Hallucination in large language models (LLMs) remains a critical barrier to their safe deployment. Existing tool-augmented hallucination detection methods require pre-defined fixed verification strategies, which are crucial to the quality and effectiveness of tool calls. Some methods directly employ powerful closed-source LLMs such as GPT-4 as detectors, which are effective but too costly. To mitigate the cost issue, some methods adopt the teacher-student architecture and finetune open-source small models as detectors via agent tuning. However, these methods are limited by fixed strategies. When faced with a dynamically changing execution environment, they may lack adaptability and inappropriately call tools, ultimately leading to detection failure. To address the problem of insufficient strategy adaptability, we propose the innovative ``Learning to Evaluate and Adaptively Plan''(LEAP) framework, which endows an efficient student model with the dynamic learning and proactive correction capabilities of the teacher model. Specifically, our method formulates the hallucination detection problem as a dynamic strategy learning problem. We first employ a teacher model to generate trajectories within the dynamic learning loop and dynamically adjust the strategy based on execution failures. We then distill this dynamic planning capability into an efficient student model via agent tuning. Finally, during strategy execution, the student model adopts a proactive correction mechanism, enabling it to propose, review, and optimize its own verification strategies before execution.

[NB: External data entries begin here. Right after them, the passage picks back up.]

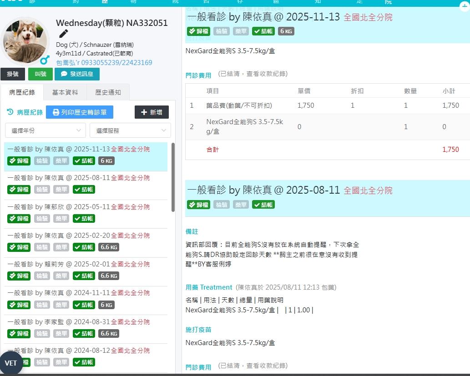The image size is (470, 376).
Task: Click the pencil edit icon beside pet name
Action: pyautogui.click(x=64, y=34)
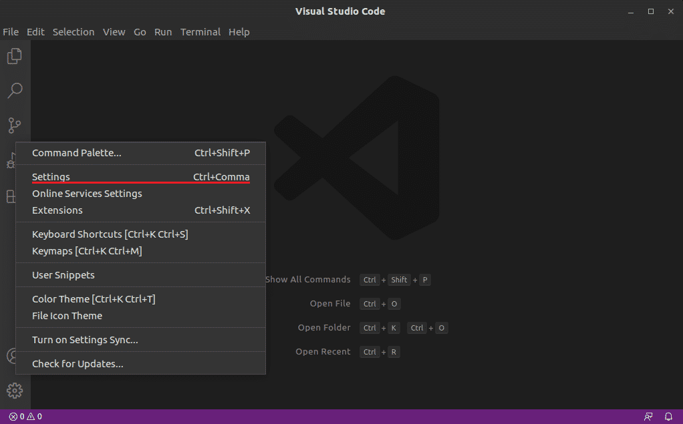Select Turn on Settings Sync option
The image size is (683, 424).
tap(85, 340)
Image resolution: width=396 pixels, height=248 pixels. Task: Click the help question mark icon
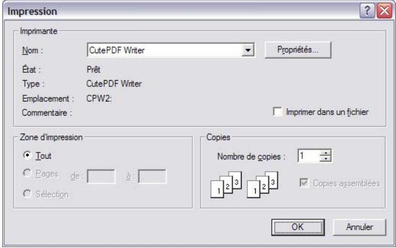(x=367, y=11)
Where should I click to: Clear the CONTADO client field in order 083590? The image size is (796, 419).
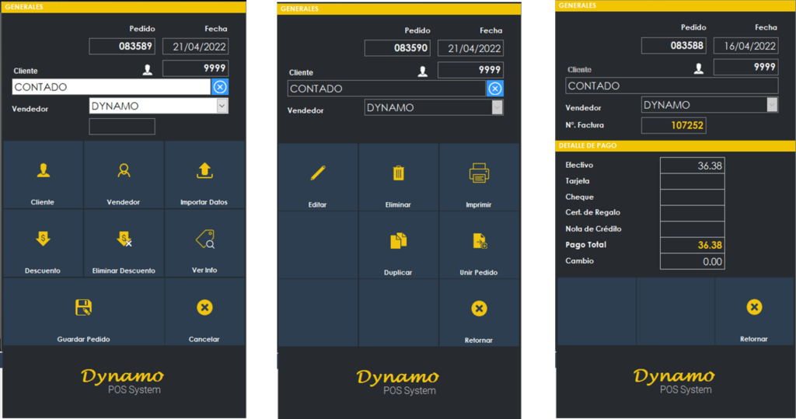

We demonstrate through experiments on three challenging benchmarks that our LEAP-tuned model outperforms existing state-of-the-art methods.

Paper Structure

This paper contains 31 sections, 12 equations, 4 figures, 3 tables.

Figures (4)

  • Figure 1: Fixed strategies and dynamic strategies for hallucination detection on diverse claims.
  • Figure 2: The LEAP framework with its (a) workflow and (b) core components, including three main steps: 1. Dynamic Strategy Learning and Trajectory Generation Using Teacher Model: A teacher model uses the dynamic learning loop to learn from failure and generate trajectories. 2. Capability Distillation via Agent Tuning: The trajectories are distilled into an efficient student model. 3. Detection with Proactive Correction Using Student Model: The student model adaptively refines its plan before execution to ensure appropriate strategies.
  • Figure 3: A case study on a complex reasoning task. HaluAgent uses its fixed strategy and LEAP uses its dynamic planning, including strategy correction and precise execution.
  • Figure 4: Performance of the Qwen2.5-7B on HaluEval as a function of strategy set size.